Each year countless new medications and medical products are placed on the market. Both patients and physicians expect pharmacists to be knowledgeable about them. That’s a lot of pressure and a lot of responsibility but US pharmacists appear to be meeting our expectations. We trust them. Pharmacists are the most accessible healthcare professionals and know more about medications, prescription and over-the-counter, then any other member of the health care team. In 1998, for the 10th consecutive year, America’s pharmacists topped the Gallup Poll list of businessmen and professionals for their “honesty and ethical standards.” In the 2004 poll, pharmacists came in second, just behind nurses but ahead of physicians, police officers, judges and even clergy members – which begs the question, why?
The best possible explanation is that pharmacists play a vital role in the healthcare system through the medicine and information they provide. The bottom line is that pharmacists help patients get well. A pharmacist’s responsibilities include a range of care for patients, from dispensing drugs to monitoring patient health and progress to maximizing the response to specific medications. Pharmacists also educate consumers and patients on the use of prescriptions and over-the-counter medications and advise physicians, nurses and other health professionals on drug decisions. The pharmacist practicing today provides a much broader range of services than was offered even ten years ago. The profession has embraced the concept of pharmaceutical care which extends the pharmacist’s role to providing medication therapy that continues through to the goal of improved patient outcomes. Pharmacists are involved in improving the quality of the drug use process and identifying ways to reduce medication errors, reducing costs and improving outcomes.

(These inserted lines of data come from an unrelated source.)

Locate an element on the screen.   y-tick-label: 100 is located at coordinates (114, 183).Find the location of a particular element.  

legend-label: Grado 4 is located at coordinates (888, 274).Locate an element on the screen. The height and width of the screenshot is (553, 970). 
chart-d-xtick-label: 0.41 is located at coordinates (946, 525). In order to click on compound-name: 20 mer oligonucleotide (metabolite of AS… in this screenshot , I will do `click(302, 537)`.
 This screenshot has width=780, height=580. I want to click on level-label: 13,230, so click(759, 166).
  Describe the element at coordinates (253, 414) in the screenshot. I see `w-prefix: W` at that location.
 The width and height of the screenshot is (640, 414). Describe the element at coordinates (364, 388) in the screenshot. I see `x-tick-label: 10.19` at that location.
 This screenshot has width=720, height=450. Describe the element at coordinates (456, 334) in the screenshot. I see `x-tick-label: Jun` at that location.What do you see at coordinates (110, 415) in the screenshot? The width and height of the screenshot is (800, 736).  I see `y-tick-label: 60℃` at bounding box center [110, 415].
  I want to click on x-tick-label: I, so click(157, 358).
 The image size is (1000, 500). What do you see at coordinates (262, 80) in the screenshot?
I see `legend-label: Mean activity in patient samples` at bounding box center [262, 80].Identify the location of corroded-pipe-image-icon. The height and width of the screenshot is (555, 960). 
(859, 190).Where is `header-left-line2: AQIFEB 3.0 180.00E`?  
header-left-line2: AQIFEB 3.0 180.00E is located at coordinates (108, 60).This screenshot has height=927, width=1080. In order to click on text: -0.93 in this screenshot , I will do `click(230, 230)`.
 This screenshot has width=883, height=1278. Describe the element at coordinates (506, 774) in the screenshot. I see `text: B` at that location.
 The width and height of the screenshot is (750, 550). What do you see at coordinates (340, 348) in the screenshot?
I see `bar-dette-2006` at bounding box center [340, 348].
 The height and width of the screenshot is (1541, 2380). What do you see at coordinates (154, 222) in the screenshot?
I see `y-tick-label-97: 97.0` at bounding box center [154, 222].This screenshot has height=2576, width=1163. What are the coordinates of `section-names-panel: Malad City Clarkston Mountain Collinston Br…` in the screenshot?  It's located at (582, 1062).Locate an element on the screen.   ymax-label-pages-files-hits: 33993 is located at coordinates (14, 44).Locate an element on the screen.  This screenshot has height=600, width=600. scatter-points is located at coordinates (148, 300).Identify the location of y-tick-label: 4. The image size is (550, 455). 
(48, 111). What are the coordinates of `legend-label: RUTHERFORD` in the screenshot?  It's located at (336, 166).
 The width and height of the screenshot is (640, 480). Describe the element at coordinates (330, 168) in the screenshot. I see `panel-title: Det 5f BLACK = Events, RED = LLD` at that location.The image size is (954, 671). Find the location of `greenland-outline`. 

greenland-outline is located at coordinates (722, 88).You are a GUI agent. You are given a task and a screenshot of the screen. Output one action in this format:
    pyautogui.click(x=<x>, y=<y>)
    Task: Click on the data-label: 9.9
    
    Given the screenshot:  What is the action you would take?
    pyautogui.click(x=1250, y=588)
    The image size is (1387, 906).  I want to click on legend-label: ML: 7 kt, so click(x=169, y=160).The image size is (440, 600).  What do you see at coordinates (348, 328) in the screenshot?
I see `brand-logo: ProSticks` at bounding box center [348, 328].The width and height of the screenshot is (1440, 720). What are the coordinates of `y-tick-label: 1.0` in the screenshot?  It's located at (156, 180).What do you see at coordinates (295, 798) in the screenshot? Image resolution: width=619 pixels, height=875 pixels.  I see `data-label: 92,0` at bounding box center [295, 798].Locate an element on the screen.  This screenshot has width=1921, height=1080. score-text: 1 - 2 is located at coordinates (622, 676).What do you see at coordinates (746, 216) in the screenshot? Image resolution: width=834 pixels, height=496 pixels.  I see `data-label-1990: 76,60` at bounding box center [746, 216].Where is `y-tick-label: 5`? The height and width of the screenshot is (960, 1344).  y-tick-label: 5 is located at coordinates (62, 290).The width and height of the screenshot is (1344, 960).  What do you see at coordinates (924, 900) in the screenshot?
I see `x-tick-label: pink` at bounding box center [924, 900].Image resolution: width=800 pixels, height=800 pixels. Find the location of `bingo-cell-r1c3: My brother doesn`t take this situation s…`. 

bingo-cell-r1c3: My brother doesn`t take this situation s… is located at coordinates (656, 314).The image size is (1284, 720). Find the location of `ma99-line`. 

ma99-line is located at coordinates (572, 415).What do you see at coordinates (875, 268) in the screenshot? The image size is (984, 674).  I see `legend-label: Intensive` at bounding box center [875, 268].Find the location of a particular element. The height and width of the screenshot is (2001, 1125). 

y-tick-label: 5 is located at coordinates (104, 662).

Whether or not the current health reform efforts succeed, they have brought into sharp focus the severity of two issues: the spiraling cost of healthcare and the substantial unmet need for care. A solution may be as close as the corner drugstore; pharmacies are uniquely positioned to help meet two goals of reform – providing convenient, expanded access to medical care and controlling costs.
There are some 10,000 drugs available on the market today. It seems that as soon as one TV commercial airs for the next pharmaceutical panacea, another airs for a law firm suing manufacturers for “bad drugs.” As medications become increasingly complex and diverse we look to our neighborhood pharmacists for clarity. Because of their ever-expanding role as drug experts, counselors and watch dogs, consumers can find some help navigating their way through the healthcare maze.